For sushi aficionados, that means both pleasant surprises – and some disappointments. Popular items like bluefin tuna (hon maguro/kuro maguro) and freshwater eel (unagi) are firmly on the “red” list, as is farmed salmon (sake). These species are either overfished, farmed with aquaculture methods that pollute the ocean, or caught using methods that destroy ocean habitats or kill large amounts of other sea life.
Items like wild-caught Alaska salmon (sake), farmed scallops (hotate) and Pacific halibut (hirame) are more sustainable choices, in part because they come from abundant, well-managed fisheries or – in the case of scallops – are raised using sustainable aquaculture methods.
All three guides offer a substantially consistent message about the best selections, as well as the fish to avoid when choosing sushi.
“While we consider similar factors in assessing each fishery, we each tabulate the environmental information in slightly different ways,” said Kate McLaughlin, Blue Ocean Institute’s Seafood Program Director. “That results in subtle variations for a handful of rankings.”
“The differences are minor,” Bowman said. “Regardless of which sushi guide people rely on, everyone from chefs to consumers now has a very clear picture of what their sushi choices mean for ocean wildlife.”

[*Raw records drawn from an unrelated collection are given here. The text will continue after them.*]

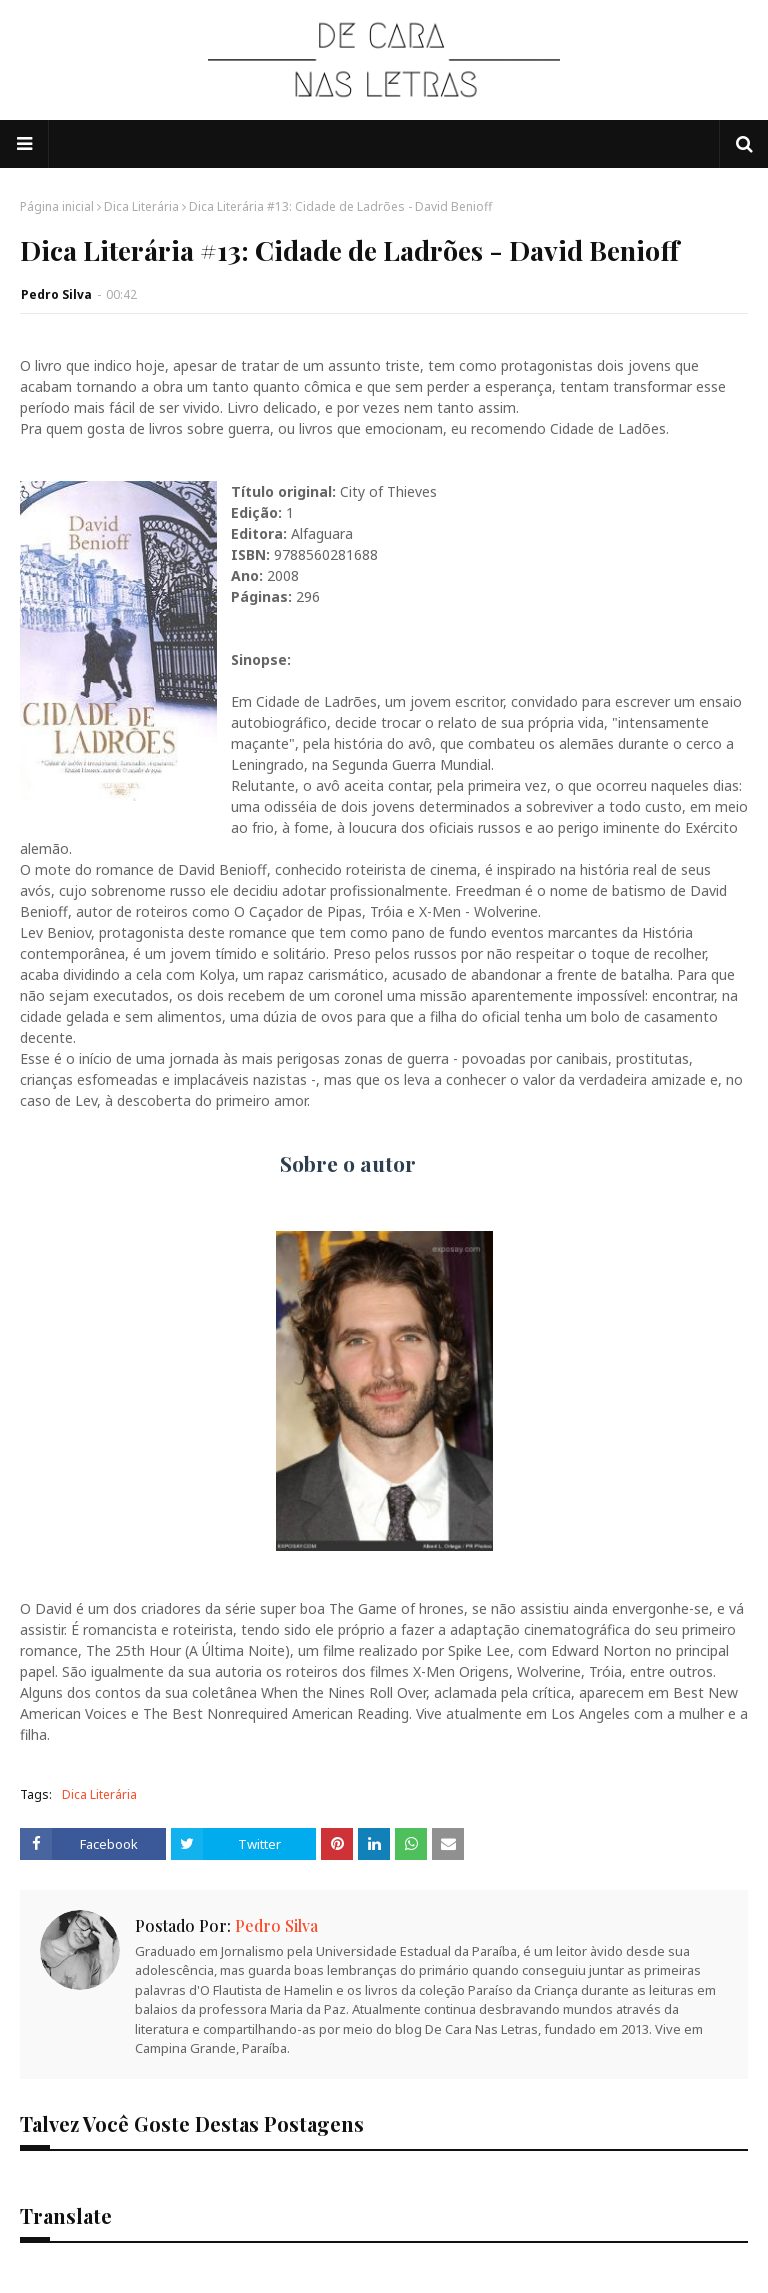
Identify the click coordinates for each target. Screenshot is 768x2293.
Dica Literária (141, 206)
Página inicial (57, 206)
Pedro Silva (56, 294)
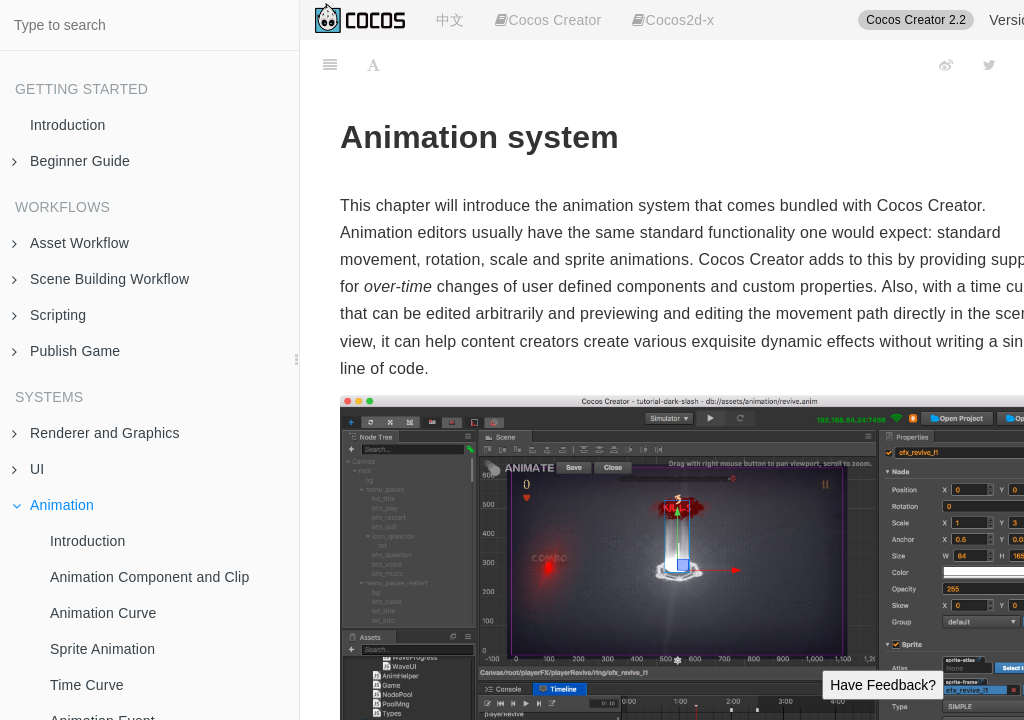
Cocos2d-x (673, 20)
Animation (53, 505)
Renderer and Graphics (96, 433)
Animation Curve (103, 613)
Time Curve (87, 685)
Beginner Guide (71, 161)
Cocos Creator (548, 20)
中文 (450, 20)
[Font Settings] (373, 65)
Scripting (49, 315)
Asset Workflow (70, 243)
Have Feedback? (883, 685)
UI (28, 469)
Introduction (68, 125)
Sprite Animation (102, 649)
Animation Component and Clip (149, 577)
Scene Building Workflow (100, 279)
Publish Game (66, 351)
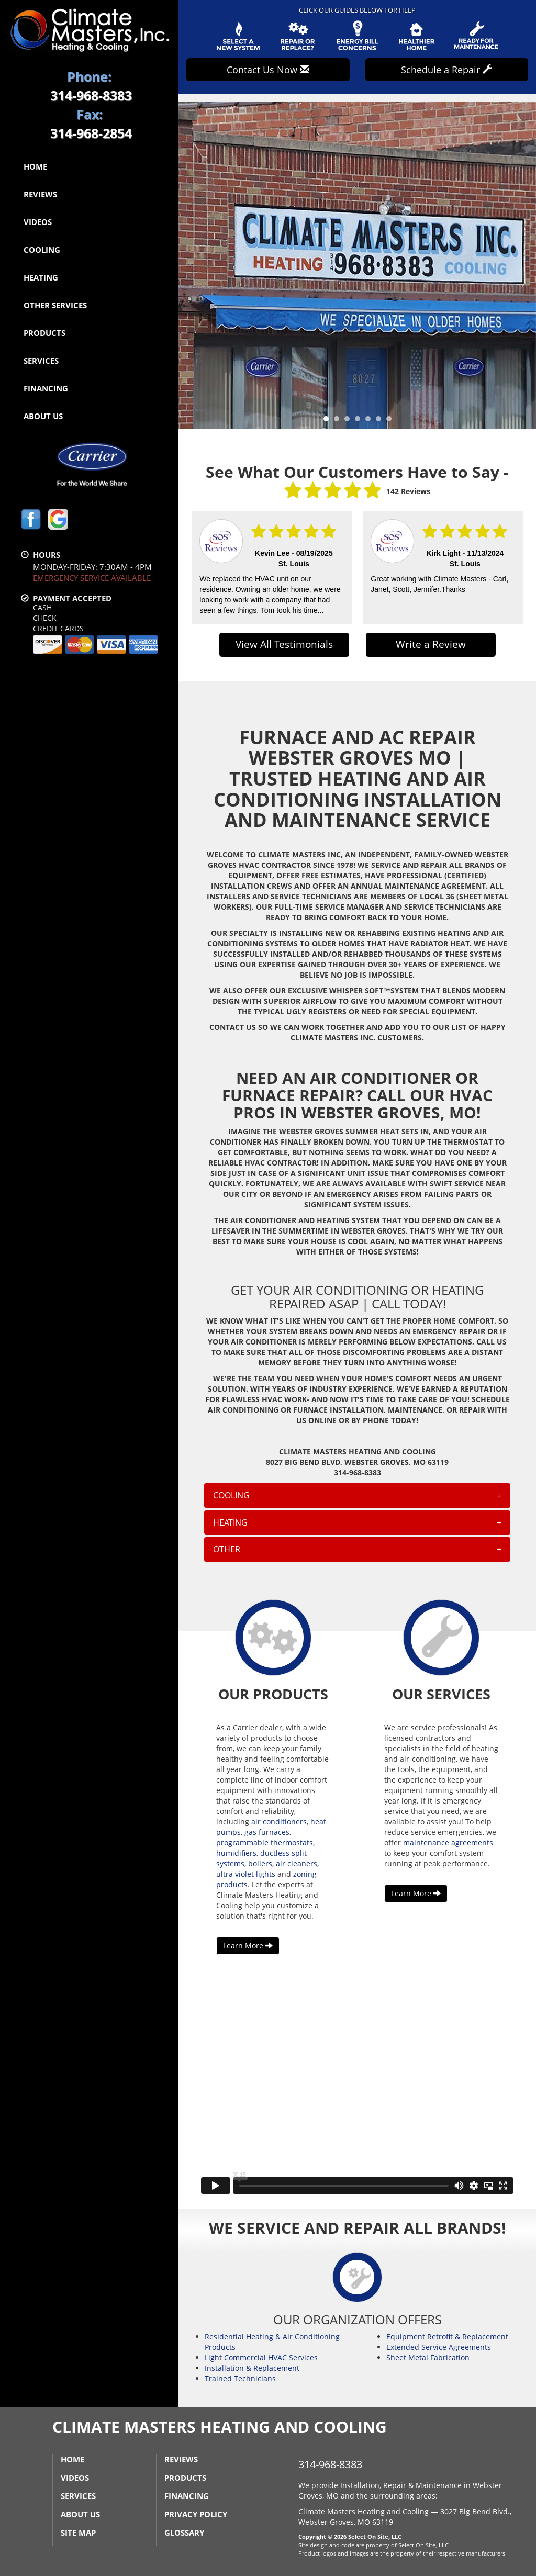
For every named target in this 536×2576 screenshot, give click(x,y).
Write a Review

All three guides incorporate human health recommendations from Environmental Defense Fund, and fish that contain levels of mercury or PCBs that may pose a health risk to adults or children are flagged. Fisheries researchers from the Blue Ocean Institute and Monterey Bay Aquarium evaluated the seafood species included on the guides. The Monterey Bay Aquarium seafood rankings are the basis for items selected by Environmental Defense Fund for inclusion in its sushi guide.
Beginning October 22, Blue Ocean Institute sushi guides will be available at www.blueocean.org; Environmental Defense Fund guides at www.edf.org/seafood; and Monterey Bay Aquarium Seafood Watch sushi guides at www.seafoodwatch.org.
Blue Ocean Institute, Monterey Bay Aquarium, and Environmental Defense Fund are also part of a larger consortium of marine conservation organizations known as the Conservation Alliance for Seafood Solutions (www.solutionsforseafood.org). In May, the consortium released its “Common Vision for Environmentally Sustainable Seafood,” promoting steps companies can take to develop and implement comprehensive corporate policies on sustainable wild-caught and farmed seafood.